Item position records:
________________________________________

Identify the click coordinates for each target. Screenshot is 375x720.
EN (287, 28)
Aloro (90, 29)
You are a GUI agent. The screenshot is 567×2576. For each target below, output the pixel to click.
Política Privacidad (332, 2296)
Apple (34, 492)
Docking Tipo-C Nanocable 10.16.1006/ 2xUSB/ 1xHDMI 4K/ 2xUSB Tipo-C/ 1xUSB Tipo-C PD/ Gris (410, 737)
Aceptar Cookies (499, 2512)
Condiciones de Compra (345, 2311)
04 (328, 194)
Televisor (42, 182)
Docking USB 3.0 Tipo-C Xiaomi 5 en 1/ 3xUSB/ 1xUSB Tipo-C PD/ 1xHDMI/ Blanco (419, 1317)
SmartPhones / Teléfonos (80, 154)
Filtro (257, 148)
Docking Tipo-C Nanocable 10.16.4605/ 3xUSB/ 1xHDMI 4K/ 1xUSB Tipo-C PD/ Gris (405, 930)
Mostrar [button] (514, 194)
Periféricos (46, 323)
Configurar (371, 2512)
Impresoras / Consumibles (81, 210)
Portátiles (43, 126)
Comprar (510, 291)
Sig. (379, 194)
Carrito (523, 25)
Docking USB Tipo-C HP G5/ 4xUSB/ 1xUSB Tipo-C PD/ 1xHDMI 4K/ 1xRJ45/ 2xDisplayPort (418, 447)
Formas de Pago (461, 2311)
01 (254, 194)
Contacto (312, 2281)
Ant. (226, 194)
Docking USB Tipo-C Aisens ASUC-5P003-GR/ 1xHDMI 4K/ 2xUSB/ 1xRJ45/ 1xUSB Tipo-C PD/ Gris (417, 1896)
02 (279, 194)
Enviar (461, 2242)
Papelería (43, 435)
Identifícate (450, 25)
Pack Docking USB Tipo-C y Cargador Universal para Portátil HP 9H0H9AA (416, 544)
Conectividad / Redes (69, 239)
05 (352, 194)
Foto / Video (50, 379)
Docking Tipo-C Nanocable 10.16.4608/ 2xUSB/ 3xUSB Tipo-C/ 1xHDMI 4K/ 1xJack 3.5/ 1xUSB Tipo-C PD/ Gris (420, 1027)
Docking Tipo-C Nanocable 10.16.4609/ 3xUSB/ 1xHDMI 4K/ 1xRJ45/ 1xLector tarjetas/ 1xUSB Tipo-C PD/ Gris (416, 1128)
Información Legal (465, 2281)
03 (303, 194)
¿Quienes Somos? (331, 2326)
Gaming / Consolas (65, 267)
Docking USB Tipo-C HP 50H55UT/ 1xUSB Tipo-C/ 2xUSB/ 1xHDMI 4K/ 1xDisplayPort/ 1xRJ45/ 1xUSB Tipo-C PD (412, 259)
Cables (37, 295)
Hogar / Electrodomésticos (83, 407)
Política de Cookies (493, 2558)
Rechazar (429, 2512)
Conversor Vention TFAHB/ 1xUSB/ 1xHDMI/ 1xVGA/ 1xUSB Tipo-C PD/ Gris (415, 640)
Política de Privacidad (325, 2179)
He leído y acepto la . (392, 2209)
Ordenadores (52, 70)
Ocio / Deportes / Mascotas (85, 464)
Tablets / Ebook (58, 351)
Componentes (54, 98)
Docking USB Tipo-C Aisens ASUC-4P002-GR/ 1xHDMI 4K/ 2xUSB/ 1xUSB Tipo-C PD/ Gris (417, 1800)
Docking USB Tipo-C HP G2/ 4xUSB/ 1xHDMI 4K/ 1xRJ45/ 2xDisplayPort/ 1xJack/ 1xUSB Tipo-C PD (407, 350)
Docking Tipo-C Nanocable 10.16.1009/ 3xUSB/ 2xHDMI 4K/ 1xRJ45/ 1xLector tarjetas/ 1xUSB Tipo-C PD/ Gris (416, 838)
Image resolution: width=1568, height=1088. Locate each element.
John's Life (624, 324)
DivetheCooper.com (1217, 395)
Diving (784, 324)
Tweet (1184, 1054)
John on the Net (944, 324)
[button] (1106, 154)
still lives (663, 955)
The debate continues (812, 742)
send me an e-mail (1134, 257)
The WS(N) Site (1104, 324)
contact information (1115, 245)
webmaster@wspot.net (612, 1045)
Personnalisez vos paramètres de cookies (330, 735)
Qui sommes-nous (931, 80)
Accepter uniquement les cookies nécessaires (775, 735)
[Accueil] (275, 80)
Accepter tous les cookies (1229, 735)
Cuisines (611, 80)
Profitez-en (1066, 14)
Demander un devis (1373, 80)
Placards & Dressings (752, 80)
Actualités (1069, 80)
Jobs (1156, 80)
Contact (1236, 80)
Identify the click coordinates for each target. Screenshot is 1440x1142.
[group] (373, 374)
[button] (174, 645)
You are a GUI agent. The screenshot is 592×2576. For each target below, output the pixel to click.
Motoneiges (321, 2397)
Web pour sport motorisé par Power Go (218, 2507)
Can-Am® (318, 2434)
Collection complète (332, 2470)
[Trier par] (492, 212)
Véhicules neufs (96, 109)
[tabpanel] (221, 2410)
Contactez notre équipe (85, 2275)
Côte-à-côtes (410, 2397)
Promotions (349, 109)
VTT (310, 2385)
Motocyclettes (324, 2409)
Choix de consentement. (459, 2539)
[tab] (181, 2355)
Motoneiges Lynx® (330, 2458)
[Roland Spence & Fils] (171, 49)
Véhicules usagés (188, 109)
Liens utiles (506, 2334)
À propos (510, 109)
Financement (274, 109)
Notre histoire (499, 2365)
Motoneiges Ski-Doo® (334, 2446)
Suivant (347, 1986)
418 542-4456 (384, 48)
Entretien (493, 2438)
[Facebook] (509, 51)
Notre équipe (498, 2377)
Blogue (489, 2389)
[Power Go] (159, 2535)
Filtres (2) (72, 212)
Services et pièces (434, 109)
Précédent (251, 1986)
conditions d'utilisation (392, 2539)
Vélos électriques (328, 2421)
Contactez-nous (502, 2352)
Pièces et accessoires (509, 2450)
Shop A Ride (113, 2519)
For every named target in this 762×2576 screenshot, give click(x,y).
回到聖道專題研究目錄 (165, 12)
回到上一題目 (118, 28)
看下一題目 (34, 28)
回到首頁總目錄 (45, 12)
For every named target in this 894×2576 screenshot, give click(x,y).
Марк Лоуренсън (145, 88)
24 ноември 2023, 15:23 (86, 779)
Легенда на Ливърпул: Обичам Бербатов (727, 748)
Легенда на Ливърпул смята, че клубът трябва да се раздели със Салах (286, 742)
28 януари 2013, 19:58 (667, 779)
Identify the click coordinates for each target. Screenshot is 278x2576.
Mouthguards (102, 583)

________________________________________

● Problem requirements
Can you give the records again with every "Nanocable" swapped for "NanoCable" and nothing else changed?

● Output of the task
Identify the click coordinates for each target. Screenshot is 375x720.
EN (287, 28)
Aloro (90, 29)
You are a GUI agent. The screenshot is 567×2576. For each target below, output the pixel to click.
Política Privacidad (332, 2296)
Apple (34, 492)
Docking Tipo-C NanoCable 10.16.1006/ 2xUSB/ 1xHDMI 4K/ 2xUSB Tipo-C/ 1xUSB Tipo-C PD/ Gris (410, 737)
Aceptar Cookies (499, 2512)
Condiciones de Compra (345, 2311)
04 (328, 194)
Televisor (42, 182)
Docking USB 3.0 Tipo-C Xiaomi 5 en 1/ 3xUSB/ 1xUSB Tipo-C PD/ 1xHDMI/ Blanco (419, 1317)
SmartPhones / Teléfonos (80, 154)
Filtro (257, 148)
Docking Tipo-C NanoCable 10.16.4605/ 3xUSB/ 1xHDMI 4K/ 1xUSB Tipo-C PD/ Gris (405, 930)
Mostrar [button] (514, 194)
Periféricos (46, 323)
Configurar (371, 2512)
Impresoras / Consumibles (81, 210)
Portátiles (43, 126)
Comprar (510, 291)
Sig. (379, 194)
Carrito (523, 25)
Docking USB Tipo-C HP G5/ 4xUSB/ 1xUSB Tipo-C PD/ 1xHDMI 4K/ 1xRJ45/ 2xDisplayPort (418, 447)
Formas de Pago (461, 2311)
01 (254, 194)
Contacto (312, 2281)
Ant. (226, 194)
Docking USB Tipo-C Aisens ASUC-5P003-GR/ 1xHDMI 4K/ 2xUSB/ 1xRJ45/ 1xUSB Tipo-C PD/ Gris (417, 1896)
02 (279, 194)
Enviar (461, 2242)
Papelería (43, 435)
Identifícate (450, 25)
Pack Docking USB Tipo-C y Cargador Universal para Portátil HP 9H0H9AA (416, 544)
Conectividad / Redes (69, 239)
05 (352, 194)
Foto / Video (50, 379)
Docking Tipo-C NanoCable 10.16.4608/ 2xUSB/ 3xUSB Tipo-C/ 1xHDMI 4K/ 1xJack 3.5/ 1xUSB Tipo-C PD/ Gris (420, 1027)
Docking Tipo-C NanoCable 10.16.4609/ 3xUSB/ 1xHDMI 4K/ 1xRJ45/ 1xLector tarjetas/ 1xUSB Tipo-C PD/ Gris (416, 1128)
Información Legal (465, 2281)
03 (303, 194)
¿Quienes Somos? (331, 2326)
Gaming / Consolas (65, 267)
Docking USB Tipo-C HP 50H55UT/ 1xUSB Tipo-C/ 2xUSB/ 1xHDMI 4K/ 1xDisplayPort/ 1xRJ45/ 1xUSB Tipo-C PD (412, 259)
Cables (37, 295)
Hogar / Electrodomésticos (83, 407)
Política de Cookies (493, 2558)
Rechazar (429, 2512)
Conversor Vention TFAHB/ 1xUSB/ 1xHDMI/ 1xVGA/ 1xUSB Tipo-C PD/ Gris (415, 640)
Política de Privacidad (325, 2179)
He leído y acepto la . (392, 2209)
Ordenadores (52, 70)
Ocio / Deportes / Mascotas (85, 464)
Tablets / Ebook (58, 351)
Componentes (54, 98)
Docking USB Tipo-C Aisens ASUC-4P002-GR/ 1xHDMI 4K/ 2xUSB/ 1xUSB Tipo-C PD/ Gris (417, 1800)
Docking USB Tipo-C HP G2/ 4xUSB/ 1xHDMI 4K/ 1xRJ45/ 2xDisplayPort/ 1xJack/ 1xUSB Tipo-C PD (407, 350)
Docking Tipo-C NanoCable 10.16.1009/ 3xUSB/ 2xHDMI 4K/ 1xRJ45/ 1xLector tarjetas/ 1xUSB Tipo-C PD/ Gris (416, 838)
Image resolution: width=1568, height=1088. Locate each element.
John's Life (624, 324)
DivetheCooper.com (1217, 395)
Diving (784, 324)
Tweet (1184, 1054)
John on the Net (944, 324)
[button] (1106, 154)
still lives (663, 955)
The debate continues (812, 742)
send me an e-mail (1134, 257)
The WS(N) Site (1104, 324)
contact information (1115, 245)
webmaster@wspot.net (612, 1045)
Personnalisez vos paramètres de cookies (330, 735)
Qui sommes-nous (931, 80)
Accepter uniquement les cookies nécessaires (775, 735)
[Accueil] (275, 80)
Accepter tous les cookies (1229, 735)
Cuisines (611, 80)
Profitez-en (1066, 14)
Demander un devis (1373, 80)
Placards & Dressings (752, 80)
Actualités (1069, 80)
Jobs (1156, 80)
Contact (1236, 80)
Identify the click coordinates for each target. Screenshot is 1440x1142.
[group] (373, 374)
[button] (174, 645)
You are a GUI agent. The screenshot is 592×2576. For each target below, output the pixel to click.
Motoneiges (321, 2397)
Web pour sport motorisé par Power Go (218, 2507)
Can-Am® (318, 2434)
Collection complète (332, 2470)
[Trier par] (492, 212)
Véhicules neufs (96, 109)
[tabpanel] (221, 2410)
Contactez notre équipe (85, 2275)
Côte-à-côtes (410, 2397)
Promotions (349, 109)
VTT (310, 2385)
Motocyclettes (324, 2409)
Choix de consentement. (459, 2539)
[tab] (181, 2355)
Motoneiges Lynx® (330, 2458)
[Roland Spence & Fils] (171, 49)
Véhicules usagés (188, 109)
Liens utiles (506, 2334)
À propos (510, 109)
Financement (274, 109)
Notre histoire (499, 2365)
Motoneiges Ski-Doo® (334, 2446)
Suivant (347, 1986)
418 542-4456 (384, 48)
Entretien (493, 2438)
[Facebook] (509, 51)
Notre équipe (498, 2377)
Blogue (489, 2389)
[Power Go] (159, 2535)
Filtres (2) (72, 212)
Services et pièces (434, 109)
Précédent (251, 1986)
conditions d'utilisation (392, 2539)
Vélos électriques (328, 2421)
Contactez-nous (502, 2352)
Pièces et accessoires (509, 2450)
Shop A Ride (113, 2519)
For every named target in this 762×2576 screenshot, give click(x,y).
回到聖道專題研究目錄 (165, 12)
回到上一題目 (118, 28)
看下一題目 (34, 28)
回到首頁總目錄 (45, 12)
For every named target in this 894×2576 screenshot, give click(x,y).
Марк Лоуренсън (145, 88)
24 ноември 2023, 15:23 (86, 779)
Легенда на Ливърпул: Обичам Бербатов (727, 748)
Легенда на Ливърпул смята, че клубът трябва да се раздели със Салах (286, 742)
28 януари 2013, 19:58 (667, 779)
Identify the click coordinates for each target. Screenshot is 278x2576.
Mouthguards (102, 583)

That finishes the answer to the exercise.